What are we to make of this interesting outcome? One thing it shows is that, while money continues to pour into funds on the basis of past performance, the volumes involved can still be dwarfed by a fashion effect, where the smart money is deemed to be going. A second conclusion is that the fashion for hedge funds shows little sign of letting up. Mr Gibbs is just one of many who thinks that the hedge fund marketing phenomenon has a fair way to run.
Many pension funds are only now finally getting round to obtaining permission from their trustees to invest in these types of fund. At the same time the campaign to allow hedge funds to be packaged and sold to ordinary investors - traditionally they have been restricted to wealthy investors - is still just beginning to warm up. There is no doubt hedge funds are moving into the mainstream of acceptable asset classes.

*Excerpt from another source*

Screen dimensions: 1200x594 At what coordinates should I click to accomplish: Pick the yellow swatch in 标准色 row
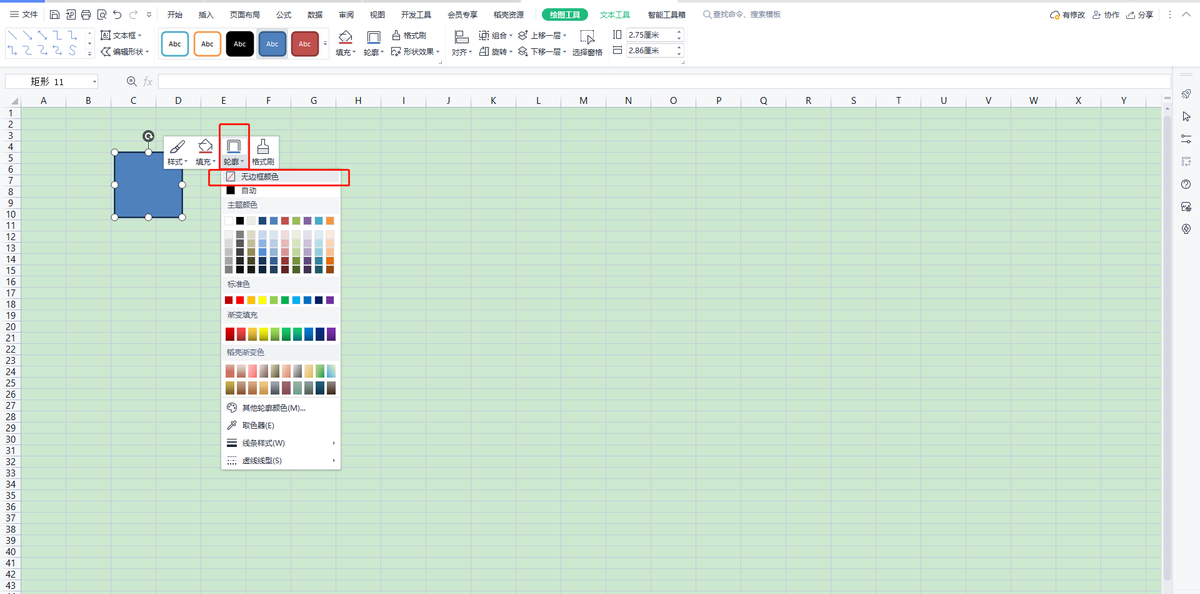pos(263,300)
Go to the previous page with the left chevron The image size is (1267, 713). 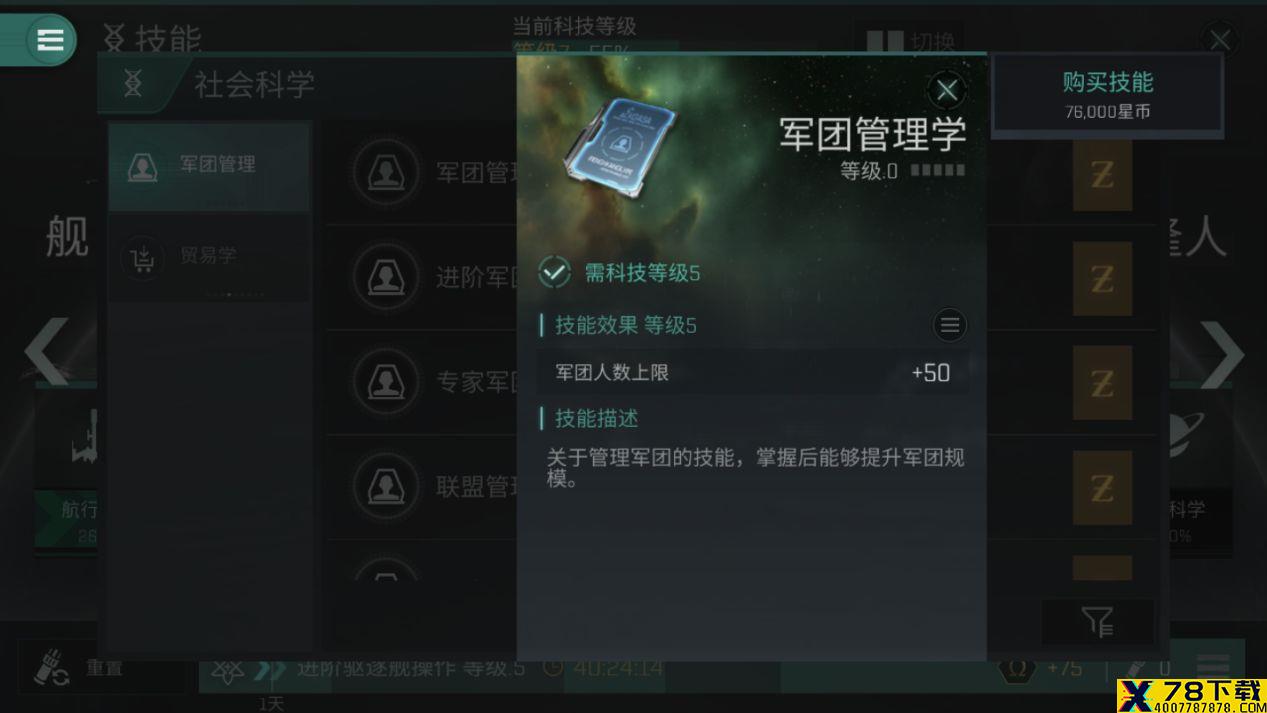click(46, 352)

Whether or not investors prove to be happy with this shift to broad acceptability is another matter. While hedge fund strategies come in many shapes and sizes, the one thing that most of them have in common is that they are primarily intended to be seeking absolute, rather than relative, returns. In other words, their primary rationale is not to maximise returns, or outperform the market, but to seek positive returns with minimal, or at least much reduced, risk to capital.
In many cases, this is what they have done. It is true that the failure rate of hedge funds is high: some do go belly-up, while others, probably rather more, simply wither and die because they are unable to attract sufficient funds to make them viable. Of those that do survive, it is fair to say that the majority probably do deliver what they promise: positive returns and capital preservation. The irony though is that, while absolute returns are what hedge funds are meant to be about, it is the fact that their relative returns have looked so good during three years of bear market that has largely, one suspects, driven their success as a marketing phenomenon. In practice some hedge funds are so risk-averse as to be almost comatose.

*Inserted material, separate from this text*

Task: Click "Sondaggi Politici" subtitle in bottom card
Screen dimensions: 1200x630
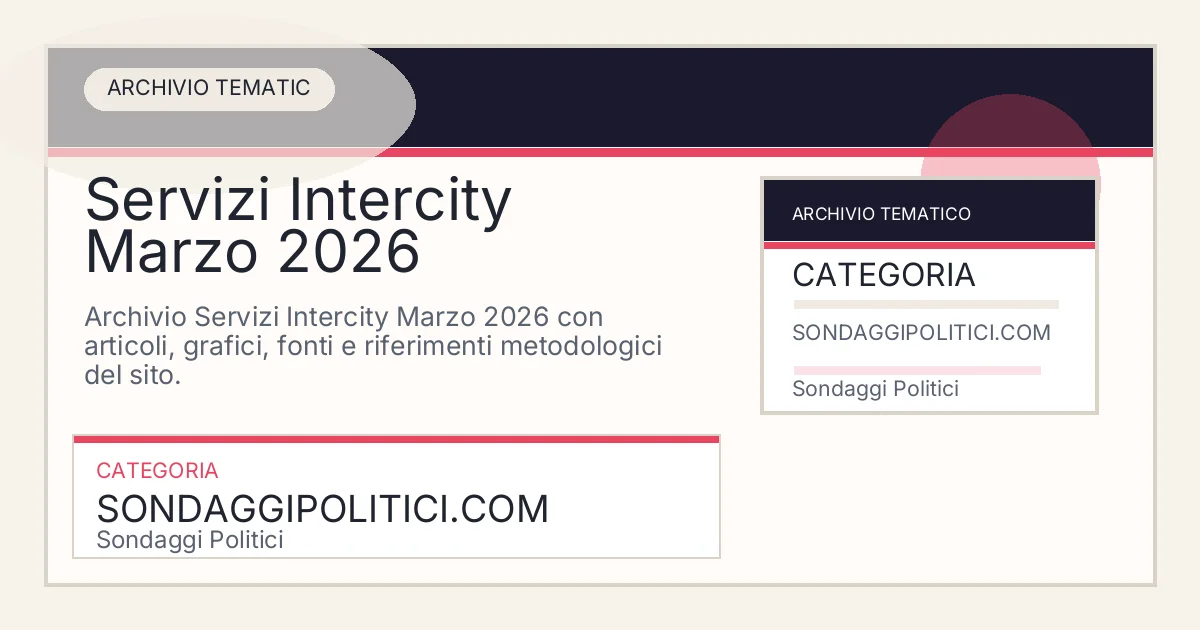Action: pos(190,540)
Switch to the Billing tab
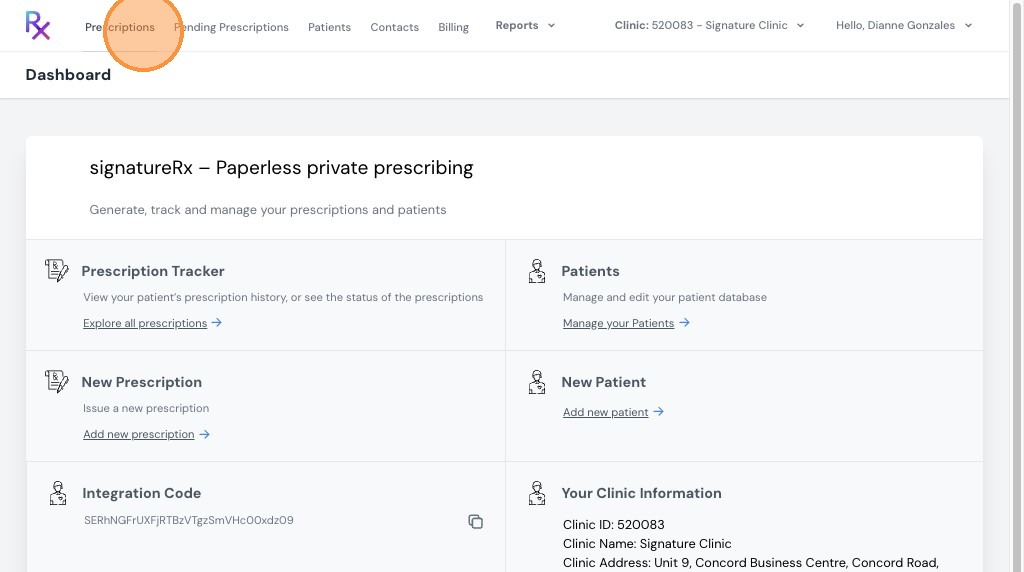 (x=453, y=27)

After fees, many hedge funds have barely delivered returns in excess of the yield on cash. When the stock market falls by 25 per cent in a year, it looks good to boast a return of say 6 per cent ("We outperformed the market by 31 per cent"), but when the market starts to recover, as it has done since March this year, it looks a lot less interesting. As with private equity, the trick is to get exposure to the best fund managers before everyone wants them.
The fact that hedge funds continue to prosper while strong performing equity funds such as Mr Gibbs's financial fund struggle to raise new money is probably a good sign for the market outlook, on the usual contrarian grounds. Mr Gibbs thinks, incidentally, that the stock market recovery since March probably has a fair way further to go, and has structured his portfolio accordingly. That means he is keen on a number of life insurance companies, on banks that are particularly geared to the performance of equity markets, and on speciality firms (including the hedge fund manager Man Group and one or two stock exchanges) whose fortunes depend, directly or in part, on a strong stock market. He is relatively cautious about retail property, insurance underwriters and mortgage banks. It is the hedge fund that continues to pull in all the cash, however.